HashMap- Collision handling using chaining and open addressing

A HashMap is a datastructure which links a key to the value. For example key can be employee id and value might be employee details. The definition actually is true for any map, a hash map adds the functionality of hashing to a simple key-value map. A hash function maps a key to a particular bucket (we can think of it as array position) to add value. For example, if employee id is unique, a good hash function would simply return employee id itself as key. But in case, we are trying to use employee name as key, we might need a better hashing function to generate a bucket id based on employee name.

As we can see from above example, if we do not choose a good hash function, we might not be able to get unique bucket ids for every key. So multiple keys might actually return same bucket id. This causes a collision.

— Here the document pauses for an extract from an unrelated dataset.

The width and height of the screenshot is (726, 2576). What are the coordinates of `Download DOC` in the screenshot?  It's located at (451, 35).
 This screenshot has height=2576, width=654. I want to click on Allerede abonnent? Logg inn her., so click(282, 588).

There are 2 important ways to handle collisions

Separate Chaining: In this technique, we create a list inside each bucket to store the objects in case one bucket needs to handle multiple objects. For example, say keys Dave and David returns same hash say bucket number 4 (or array index 4), we would create a linked list in bucket four and store both elements in the list. The advantage is that we can infinitely grow this list (provided no space concerns) and handle any level of collisions.

Open Addressing:
In this technique, if in case say two keys generate same hash, the first one would be stored at the hash position, and the other one(s) would be stored at next best position. There are again multiple ways to find the next best position. Here are 2 simple ones

Linear Probing: Simply look for next empty space in array. For previous example, say David has a hash value 4, and we found that position 4 is already filled, we will simply look for next empty position, say 5 is empty, we will save David’s object in 5 or if 5 is also booked we will move on to 6 and so on.

Double Hashing: Going to previous example, if we found bucket 4 is full, instead of simply looking for next empty position, we will invoke a new hash function and add the returned number to initial bucket number. Say input David returned 16 from second hash function, we will try to insert the object at 4+16 i.e. 20th position. If 20th position is also filled, we will move to 20+16 i.e. 36 and so on.

Worst case Analysis

The performance of a hashmap usually depends on the hashing function. For example, say we have <=1000 objects and we create a map with 1000 entries. The perfect hashing function would map each entry to a unique entry in the map. In such a case we will have addition, deletion and search at worst case as O(1). Similarly, if we choose a worse hash function, which lets say maps each key to a single bucket (say a dumb hash function return 10, no matter what the input is), we will end up with a worst case search of O(n). Because of the above reason, we cannot guarantee a worst case performance for a hashmap, and hence a Binary Search Tree or a Red Black tree would sometimes be preferred in performance critical operations, as we can guarantee a max search time. Separate Chaining vs Open Addressing An obvious question is that which collision handling technique should be used. Both has its advantages. As a thumb rule, if space is a constraint and we do have an upper bound on number of elements, we can use open addressing. The advantage with Separate chaining is that it can grow indefinitely (if space is available).